Consider the following questions as a little food for thought when starting the process:
- Is the budget and decision-making for technology at your organization centralized or decentralized?
- Is your organization considered a matrix organization—a structure in which some individuals report to more than one supervisor or leader?
- Will there be other stakeholders within your organization leveraging the platform?
- What are your current MarTech needs?
- How do you anticipate these needs evolving in the near and distant future?
- Which MarTech capabilities do you and will you need to satisfy these needs?
Ideally, the responses to these questions will flesh out your MarTech needs and allow you to make a strategic decision in regards to which platforms, softwares and apps you will need to integrate into your MarTech stack. But that is only one part of creating and implementing your MarTech stack strategy.
Classify Your Organization
In addition to understanding your current and long term needs and goals, you must determine which of the two main categories your organization falls into. Are you classified as an Integrated Suite or a Hub and Spoke Organization? Knowing this will significantly impact your MarTech structure and strategy.
Integrated Suite
Used primarily by large companies with big budgets and centralized teams, the integrated suite adequately supports an organization’s MarTech needs. Organizations with no central authority use an integrated approach because they do not have one central decision maker. Rather they have one holistic, centralized tech system.
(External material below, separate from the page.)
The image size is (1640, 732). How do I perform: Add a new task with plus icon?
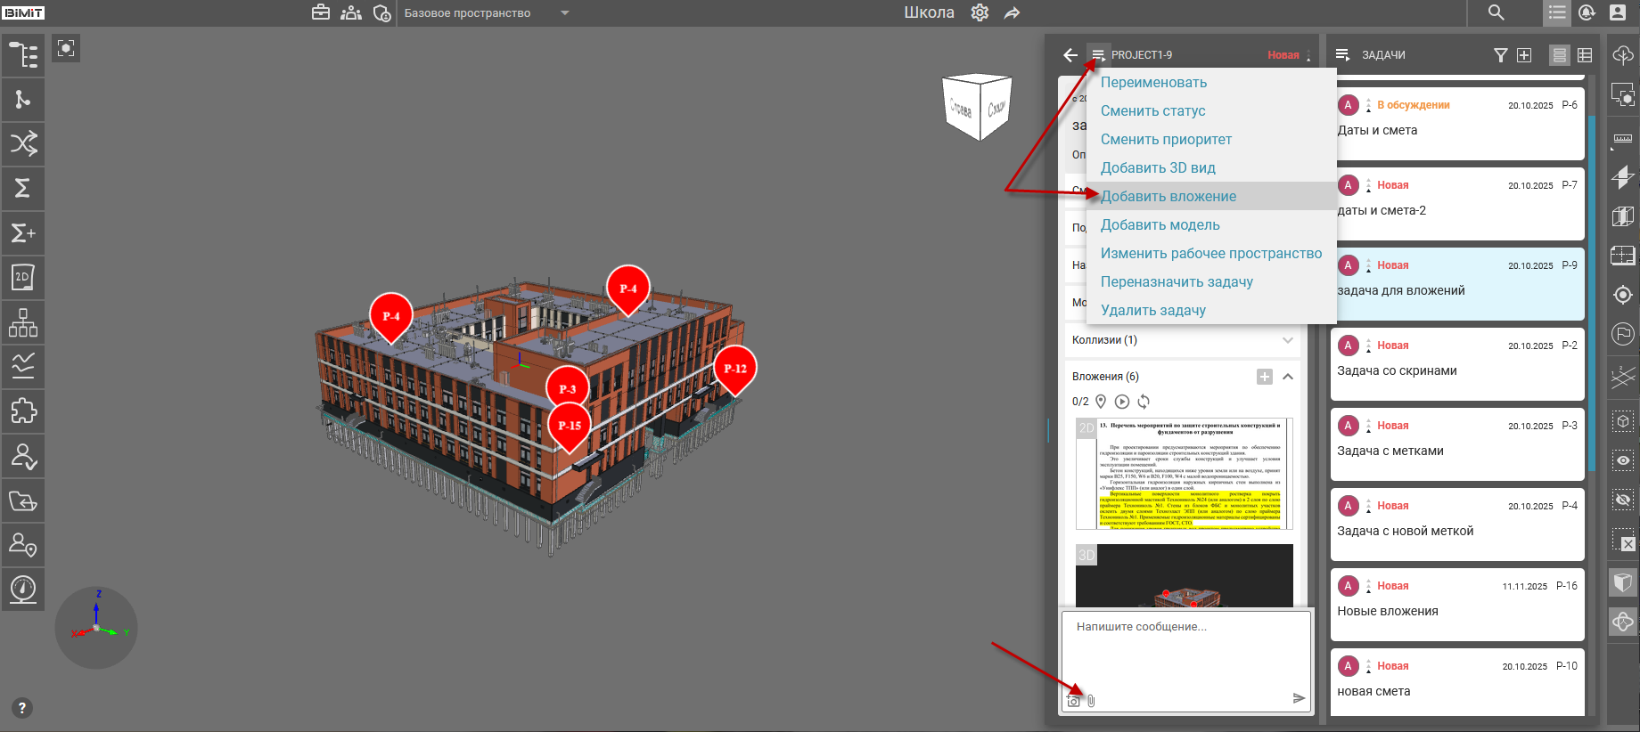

Typically an integrated suite involves the combination of marketing tech stack functions into one platform to centralize data and streamline user experiences. A variety of different systems and softwares from content management systems (CMS) to customer relationship management suites (CRM) and marketing automation platforms (MA) are utilized to create a full suite of functionality to suit all of an organization’s marketing needs. While an integrated suite generally includes a solution and functionality for any and all marketing strategies, they are often times overkill in terms of fulfilling the actual needs of an organization.
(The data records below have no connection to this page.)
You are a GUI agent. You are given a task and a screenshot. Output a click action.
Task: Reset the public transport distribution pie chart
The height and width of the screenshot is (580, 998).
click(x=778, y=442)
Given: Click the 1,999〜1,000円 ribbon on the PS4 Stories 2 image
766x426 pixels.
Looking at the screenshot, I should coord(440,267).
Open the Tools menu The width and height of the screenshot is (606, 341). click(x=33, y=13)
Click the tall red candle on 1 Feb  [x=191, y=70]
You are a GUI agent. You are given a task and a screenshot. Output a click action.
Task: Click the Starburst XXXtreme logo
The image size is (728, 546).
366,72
When running an integrated suite organization it is important to perform regular evaluations of process needs and current technology solutions in order to streamline processes, utilize softwares and platforms with the best–suited functionalities for your processes and ultimately reduce unnecessary MarTech costs.
Hub & Spoke
Hub and spoke, which is used by smaller companies that often have disparate teams and decentralized budgets, also support organizations well. This model is the culmination of purchases by executives over time and consists of the best–of–breed options that are then bundled together. Using the best–of–breed approach essentially ends up as a hub and spoke model, and it is often used by a centralized leadership team since they have confidence in managing different tech elements. More specifically, each business unit with independent budgets makes and implements their own decisions.
For those organizations needing commerce/e-commerce modules, they are often sold by different teams and contracted separately. Very often, it’s still a standalone module that’s not well integrated. This is when a hub and spoke paradigm comes into play, because brands will leverage a more cost–effective commerce module rather than use what comes with the ecosystem they already have installed.
To Sum It Up
Developing and implementing a MarTech strategy is more than just selecting popular marketing software and hardware to execute marketing tactics. To ensure your MarTech stack and implementation will accelerate your business, you must first analyze and understand your business on a deeper level.
It is important to understand and qualify your current business needs and goals as well as those you project your business to have in the future. Building a MarTech strategy that will accommodate your future needs and allow for scale will prevent having to reevaluate and restructure in the future.
Just as imperative is fully understanding and classifying your business’s organizational type. Is your organization an integrated suite or hub and spoke? The net/net on classifying your organization is that both integrated and hub and spoke work IF they are used well. However, if you do a bit of both, you lose! And, you will have the worst of both worlds.
In other words, the bottom line on developing and implementing a sound MarTech strategy is to look before you leap.